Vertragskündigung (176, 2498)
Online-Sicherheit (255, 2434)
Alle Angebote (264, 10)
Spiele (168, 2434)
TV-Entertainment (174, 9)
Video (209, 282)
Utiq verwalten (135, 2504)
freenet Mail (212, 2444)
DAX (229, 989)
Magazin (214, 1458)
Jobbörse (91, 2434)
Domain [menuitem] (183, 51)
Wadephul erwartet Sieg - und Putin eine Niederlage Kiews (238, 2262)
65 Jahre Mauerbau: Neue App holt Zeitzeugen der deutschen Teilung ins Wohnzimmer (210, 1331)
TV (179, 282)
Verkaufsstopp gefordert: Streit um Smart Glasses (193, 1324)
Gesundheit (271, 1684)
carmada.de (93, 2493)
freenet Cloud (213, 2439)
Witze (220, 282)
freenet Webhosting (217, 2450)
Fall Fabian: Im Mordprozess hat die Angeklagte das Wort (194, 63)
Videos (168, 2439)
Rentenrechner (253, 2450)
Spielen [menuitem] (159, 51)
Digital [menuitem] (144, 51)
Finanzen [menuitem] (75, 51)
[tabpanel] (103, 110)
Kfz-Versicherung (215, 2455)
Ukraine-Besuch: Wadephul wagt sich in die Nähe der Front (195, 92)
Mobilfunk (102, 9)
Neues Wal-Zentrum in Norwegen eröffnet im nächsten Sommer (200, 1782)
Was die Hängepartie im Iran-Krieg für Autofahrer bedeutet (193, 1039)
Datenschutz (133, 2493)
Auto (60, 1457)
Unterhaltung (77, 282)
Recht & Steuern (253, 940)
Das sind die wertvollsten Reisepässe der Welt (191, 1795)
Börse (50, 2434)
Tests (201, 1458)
···
The response must be an exact reproduction of all the entries.

◆ ANSWER BELOW:
Vertragskündigung (176, 2498)
Online-Sicherheit (255, 2434)
Alle Angebote (264, 10)
Spiele (168, 2434)
TV-Entertainment (174, 9)
Video (209, 282)
Utiq verwalten (135, 2504)
freenet Mail (212, 2444)
DAX (229, 989)
Magazin (214, 1458)
Jobbörse (91, 2434)
Domain [menuitem] (183, 51)
Wadephul erwartet Sieg - und Putin eine Niederlage Kiews (238, 2262)
65 Jahre Mauerbau: Neue App holt Zeitzeugen der deutschen Teilung ins Wohnzimmer (210, 1331)
TV (179, 282)
Verkaufsstopp gefordert: Streit um Smart Glasses (193, 1324)
Gesundheit (271, 1684)
carmada.de (93, 2493)
freenet Cloud (213, 2439)
Witze (220, 282)
freenet Webhosting (217, 2450)
Fall Fabian: Im Mordprozess hat die Angeklagte das Wort (194, 63)
Videos (168, 2439)
Rentenrechner (253, 2450)
Spielen [menuitem] (159, 51)
Digital [menuitem] (144, 51)
Finanzen [menuitem] (75, 51)
[tabpanel] (103, 110)
Kfz-Versicherung (215, 2455)
Ukraine-Besuch: Wadephul wagt sich in die Nähe der Front (195, 92)
Mobilfunk (102, 9)
Neues Wal-Zentrum in Norwegen eröffnet im nächsten Sommer (200, 1782)
Was die Hängepartie im Iran-Krieg für Autofahrer bedeutet (193, 1039)
Datenschutz (133, 2493)
Auto (60, 1457)
Unterhaltung (77, 282)
Recht & Steuern (253, 940)
Das sind die wertvollsten Reisepässe der Welt (191, 1795)
Börse (50, 2434)
Tests (201, 1458)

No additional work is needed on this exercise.